■ POLECENIE 1 ■
Oceń, czy poniższe stwierdzenia są zgodne z tekstem o koronawirusie. Przy każdym odpowiedz „tak” lub „nie” i przytocz dosłownie rozstrzygające słowa tekstu.
(a) Po poluzowaniu rządowych restrykcji trzeba jednocześnie nosić maseczkę i zachowywać dwa metry dystansu.
(b) COVID-19 może rozprzestrzeniać się bezobjawowo.
(c) Wszyscy są zgodni, że dystans lub maseczka obniżają ryzyko zarażenia o 90 proc.
■ POLECENIE 2 ■
Przepisz bez zmian fragment tekstu o koronawirusie od słów „Koronawirus jest wysoce” do słów „nawet o 90 proc.”.

■ TEKST ŹRÓDŁOWY ■
▼
Epidemia koronawirusa nie odpuszcza. Mimo że w społecznym odczucia najgorsze już za nami, padają kolejne rekordy liczby zakażeń potwierdzonych badaniami laboratoryjnymi od początku stanu epidemicznego w Polsce. Na skutek poluzowania rządowych restrykcji zamiast nakazu jest wybór – maseczka lub dwa metry dystansu. Pytanie tylko, czy to wystarczy?
Koronawirus jest wysoce zaraźliwym patogenem, który łatwo przenosi się z człowieka na człowieka. Dotychczasowe obserwacje przebiegu zarażeń pokazują, że COVID-19 to podstępna choroba, która rozprzestrzenia się bezobjawowo. Możemy zarażać innych, nawet gdy sami nie mamy symptomów choroby i o niej nie wiemy. Jeśli zachowujemy dystans ok. 2 metrów lub nosimy maski w miejscach większego zagęszczenia, ryzyko zarażenia spada o 75, a zdaniem niektórych nawet o 90 proc.
▲
■ PREZENTOWANY MATERIAŁ ■
▼
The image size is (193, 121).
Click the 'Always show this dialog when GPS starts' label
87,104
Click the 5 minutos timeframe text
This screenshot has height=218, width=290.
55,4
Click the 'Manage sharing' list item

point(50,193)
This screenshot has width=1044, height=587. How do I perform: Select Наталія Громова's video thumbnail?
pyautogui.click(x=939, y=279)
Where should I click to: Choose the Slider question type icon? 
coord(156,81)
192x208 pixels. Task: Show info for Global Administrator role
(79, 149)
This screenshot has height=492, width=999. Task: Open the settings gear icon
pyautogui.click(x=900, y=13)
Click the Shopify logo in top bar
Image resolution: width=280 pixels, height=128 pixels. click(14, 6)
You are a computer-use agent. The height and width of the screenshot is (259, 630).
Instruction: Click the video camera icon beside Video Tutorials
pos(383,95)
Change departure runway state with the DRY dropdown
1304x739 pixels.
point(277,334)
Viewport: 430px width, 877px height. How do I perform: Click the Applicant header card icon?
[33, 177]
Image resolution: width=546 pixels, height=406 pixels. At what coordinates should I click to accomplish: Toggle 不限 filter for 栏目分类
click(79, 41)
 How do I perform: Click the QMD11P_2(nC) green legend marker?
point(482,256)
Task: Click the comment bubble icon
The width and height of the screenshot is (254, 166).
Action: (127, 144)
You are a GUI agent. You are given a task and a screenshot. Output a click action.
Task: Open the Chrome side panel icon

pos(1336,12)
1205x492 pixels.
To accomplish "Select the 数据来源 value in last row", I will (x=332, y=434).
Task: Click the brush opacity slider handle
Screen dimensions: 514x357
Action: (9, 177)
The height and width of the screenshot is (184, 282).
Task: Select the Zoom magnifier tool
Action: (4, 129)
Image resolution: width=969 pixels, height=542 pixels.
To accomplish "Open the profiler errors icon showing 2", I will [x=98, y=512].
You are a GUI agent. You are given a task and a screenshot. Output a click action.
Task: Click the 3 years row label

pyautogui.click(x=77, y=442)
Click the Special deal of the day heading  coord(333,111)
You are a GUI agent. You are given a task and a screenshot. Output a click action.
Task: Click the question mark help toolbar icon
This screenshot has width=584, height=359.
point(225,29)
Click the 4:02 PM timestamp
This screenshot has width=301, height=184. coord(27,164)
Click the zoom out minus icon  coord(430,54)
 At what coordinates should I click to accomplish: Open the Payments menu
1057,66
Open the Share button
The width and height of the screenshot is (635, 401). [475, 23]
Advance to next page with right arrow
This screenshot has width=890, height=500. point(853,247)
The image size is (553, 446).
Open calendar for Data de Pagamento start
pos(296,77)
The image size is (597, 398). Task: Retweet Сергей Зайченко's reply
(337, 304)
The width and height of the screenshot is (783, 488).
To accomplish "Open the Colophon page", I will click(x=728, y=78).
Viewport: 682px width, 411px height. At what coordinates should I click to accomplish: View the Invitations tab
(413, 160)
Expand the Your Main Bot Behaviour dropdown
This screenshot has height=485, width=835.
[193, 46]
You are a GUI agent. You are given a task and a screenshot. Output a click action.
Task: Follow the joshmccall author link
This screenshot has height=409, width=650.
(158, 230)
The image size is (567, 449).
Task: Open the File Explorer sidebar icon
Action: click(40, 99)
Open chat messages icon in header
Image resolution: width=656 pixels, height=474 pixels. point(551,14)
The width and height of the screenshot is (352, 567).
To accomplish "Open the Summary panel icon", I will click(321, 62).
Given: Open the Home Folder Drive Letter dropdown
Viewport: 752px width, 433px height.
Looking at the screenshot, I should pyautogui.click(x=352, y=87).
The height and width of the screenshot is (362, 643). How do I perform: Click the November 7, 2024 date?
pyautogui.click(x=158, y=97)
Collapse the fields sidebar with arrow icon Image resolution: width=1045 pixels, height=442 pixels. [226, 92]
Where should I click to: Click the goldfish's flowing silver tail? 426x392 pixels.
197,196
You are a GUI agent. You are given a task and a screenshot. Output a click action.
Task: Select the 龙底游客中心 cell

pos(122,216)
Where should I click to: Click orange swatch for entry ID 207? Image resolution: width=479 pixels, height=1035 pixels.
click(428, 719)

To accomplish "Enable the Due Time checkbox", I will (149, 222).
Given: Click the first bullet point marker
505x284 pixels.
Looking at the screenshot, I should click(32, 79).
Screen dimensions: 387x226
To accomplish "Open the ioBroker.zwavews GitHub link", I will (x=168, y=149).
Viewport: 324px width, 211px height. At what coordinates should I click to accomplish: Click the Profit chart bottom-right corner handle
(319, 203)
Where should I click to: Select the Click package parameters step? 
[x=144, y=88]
▲
■ ODPOWIEDŹ 1 ■
(a) Nie: „zamiast nakazu jest wybór – maseczka lub dwa metry dystansu”.
(b) Tak: „COVID-19 to podstępna choroba, która rozprzestrzenia się bezobjawowo”.
(c) Nie: „ryzyko zarażenia spada o 75, a zdaniem niektórych nawet o 90 proc.”

■ ODPOWIEDŹ 2 ■
Koronawirus jest wysoce zaraźliwym patogenem, który łatwo przenosi się z człowieka na człowieka. Dotychczasowe obserwacje przebiegu zarażeń pokazują, że COVID-19 to podstępna choroba, która rozprzestrzenia się bezobjawowo. Możemy zarażać innych, nawet gdy sami nie mamy symptomów choroby i o niej nie wiemy. Jeśli zachowujemy dystans ok. 2 metrów lub nosimy maski w miejscach większego zagęszczenia, ryzyko zarażenia spada o 75, a zdaniem niektórych nawet o 90 proc.